Lettera aperta a
Presidente del Consiglio Giorgia Meloni
Ministro dell’Agricoltura Francesco Lollobrigida
Presidente Gribaudo della Commissione d'Inchiesta Lavoro.
P.C Presidente della Repubblica Sergio Mattarella
Ieri è morto, dopo due mesi di agonia Antonio Oggianu di 47 anni, il 141° agricoltore schiacciato da un trattore nel 2025.Nel 2024 erano stati 144.
Mentre giustamente si celebra, con grande clamore mediatico, la cucina italiana candidata a patrimonio dell’UNESCO, ci si dimentica di chi quella cucina la rende possibile, lavorando la terra a rischio della vita.

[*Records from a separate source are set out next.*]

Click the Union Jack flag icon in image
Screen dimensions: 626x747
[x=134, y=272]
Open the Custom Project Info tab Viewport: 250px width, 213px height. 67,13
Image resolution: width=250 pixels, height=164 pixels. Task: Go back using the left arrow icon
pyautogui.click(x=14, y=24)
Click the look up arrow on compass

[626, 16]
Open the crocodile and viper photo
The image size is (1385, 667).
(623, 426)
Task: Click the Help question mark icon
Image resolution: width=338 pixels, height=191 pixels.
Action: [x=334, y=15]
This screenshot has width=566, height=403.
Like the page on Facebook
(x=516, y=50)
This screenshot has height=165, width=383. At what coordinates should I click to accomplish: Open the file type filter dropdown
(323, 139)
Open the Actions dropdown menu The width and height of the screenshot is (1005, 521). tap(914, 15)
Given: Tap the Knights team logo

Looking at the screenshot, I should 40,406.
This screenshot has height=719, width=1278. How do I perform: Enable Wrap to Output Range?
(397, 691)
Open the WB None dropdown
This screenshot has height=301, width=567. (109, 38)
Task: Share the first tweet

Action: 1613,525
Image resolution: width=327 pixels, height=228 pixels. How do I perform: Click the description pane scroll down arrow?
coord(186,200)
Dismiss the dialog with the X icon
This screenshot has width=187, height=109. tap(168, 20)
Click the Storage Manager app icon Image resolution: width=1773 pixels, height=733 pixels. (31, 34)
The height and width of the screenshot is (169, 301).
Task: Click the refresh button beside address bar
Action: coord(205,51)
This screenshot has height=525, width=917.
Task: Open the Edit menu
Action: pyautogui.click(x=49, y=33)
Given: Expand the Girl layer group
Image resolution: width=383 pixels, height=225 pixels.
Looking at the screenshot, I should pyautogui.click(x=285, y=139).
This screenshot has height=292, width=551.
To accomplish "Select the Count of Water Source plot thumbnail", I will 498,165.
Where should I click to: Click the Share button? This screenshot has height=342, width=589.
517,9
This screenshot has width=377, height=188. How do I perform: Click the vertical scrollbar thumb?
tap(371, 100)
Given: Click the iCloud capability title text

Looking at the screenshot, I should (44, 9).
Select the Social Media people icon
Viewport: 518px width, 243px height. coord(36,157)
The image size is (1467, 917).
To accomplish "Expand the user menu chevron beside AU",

I campi italiani sono ormai impregnati del sangue di chi li lavora.
Il bilancio dell’ultimo biennio è drammatico:
i morti sul lavoro, in tutte le categorie, sono aumentati del 15% rispetto al biennio precedente. E questo se si contano tutti i morti sul lavoro compresi i non assicurati a INAIL e i morti in nero.
A pagare il prezzo più alto oltre all’agricoltura sono l’edilizia e l’autotrasporto, settore nel quale le vittime sono addirittura raddoppiate, a causa di un livello di precariato e sfruttamento mai visto prima.
È stata devastante la scelta politica degli “appalti a cascata”, che scaricano sui lavoratori più deboli e precari tutto il peso dello sfruttamento e dell’insicurezza del subappalto.
Anche quest’anno circa 1.500 famiglie piangono un proprio caro morto lavorando.
Tra loro, centinaia di orfani, condannati a una vita segnata da una tragedia che si poteva e si doveva evitare.
L’anno sta finendo ed è stato orrendo su questo fronte.
A chi governa il Paese chiedo di assumersi fino in fondo la responsabilità di fermare questa strage.
La presente comunicazione, come sempre, viene inviata per conoscenza a diverse centinaia di destinatari del mio indirizzario, tra cui organi di stampa, associazioni, sindacati e cittadini, affinché questi dati non restino confinati nel silenzio istituzionale.
NON VI FARÒ DIMENTICARE Da 18 anni, con l’Osservatorio di Bologna sui Morti sul Lavoro, registro uno per uno i nomi, le storie, i volti di chi è uscito di casa per lavorare e non è più tornato. Sono oltre 20.000 morti sul lavoro: uomini e donne che non possono essere ridotti a numeri o statistiche. Per questo sto lavorando alla realizzazione del docufilm “Non vi farò dimenticare”, un racconto civile e umano che dia voce alle vittime, alle famiglie, agli orfani, e che impedisca a questa strage silenziosa di scivolare nell’oblio. Accanto al docufilm, voglio realizzare anche un monumento funebre a forma di Piramide, sul quale saranno impressi i volti di centinaia di lavoratori morti sul lavoro, così come già fatto con il “muro delle farfalle bianche” che tanto ha commosso i bolognesi quando è stato esposto: un luogo della memoria, visibile, concreto, che costringa tutti a guardare in faccia questa tragedia nazionale. Per portare avanti questi progetti chiedo un contributo libero, anche solo simbolico. Non è una raccolta fondi per me, ma per la memoria, la dignità e la giustizia.
Spero davvero che il 2026 sia un anno migliore per chi lavora.